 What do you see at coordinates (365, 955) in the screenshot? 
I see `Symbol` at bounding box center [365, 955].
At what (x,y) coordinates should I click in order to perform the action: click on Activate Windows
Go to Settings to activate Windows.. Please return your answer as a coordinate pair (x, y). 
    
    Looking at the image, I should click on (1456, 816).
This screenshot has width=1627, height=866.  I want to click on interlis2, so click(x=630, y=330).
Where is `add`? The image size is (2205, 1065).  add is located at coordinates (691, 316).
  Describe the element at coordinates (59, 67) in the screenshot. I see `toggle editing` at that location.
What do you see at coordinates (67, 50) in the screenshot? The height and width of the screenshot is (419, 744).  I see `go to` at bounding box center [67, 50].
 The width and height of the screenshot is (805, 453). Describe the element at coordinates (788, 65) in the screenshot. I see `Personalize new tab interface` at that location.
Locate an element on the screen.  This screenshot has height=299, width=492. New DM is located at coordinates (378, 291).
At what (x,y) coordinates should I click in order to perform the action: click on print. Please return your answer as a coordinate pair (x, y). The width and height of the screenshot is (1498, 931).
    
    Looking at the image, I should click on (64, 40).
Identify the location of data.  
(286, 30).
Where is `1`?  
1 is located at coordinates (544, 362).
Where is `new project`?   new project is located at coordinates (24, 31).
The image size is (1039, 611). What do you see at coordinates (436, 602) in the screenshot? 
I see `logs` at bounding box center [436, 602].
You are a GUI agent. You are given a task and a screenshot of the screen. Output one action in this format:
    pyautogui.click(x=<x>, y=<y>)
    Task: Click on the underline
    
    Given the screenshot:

__________

Short exercise:
Reproduce the items from the first line through the line that contains "Describe the element at coordinates (59, 67)", substituting "number pair" for "coordinate pair" and leaving everything else unchanged.

Response for this exercise:
 What do you see at coordinates (365, 955) in the screenshot? 
I see `Symbol` at bounding box center [365, 955].
At what (x,y) coordinates should I click in order to perform the action: click on Activate Windows
Go to Settings to activate Windows.. Please return your answer as a number pair (x, y). 
    
    Looking at the image, I should click on (1456, 816).
This screenshot has width=1627, height=866.  I want to click on interlis2, so click(x=630, y=330).
Where is `add`? The image size is (2205, 1065).  add is located at coordinates (691, 316).
  Describe the element at coordinates (59, 67) in the screenshot. I see `toggle editing` at that location.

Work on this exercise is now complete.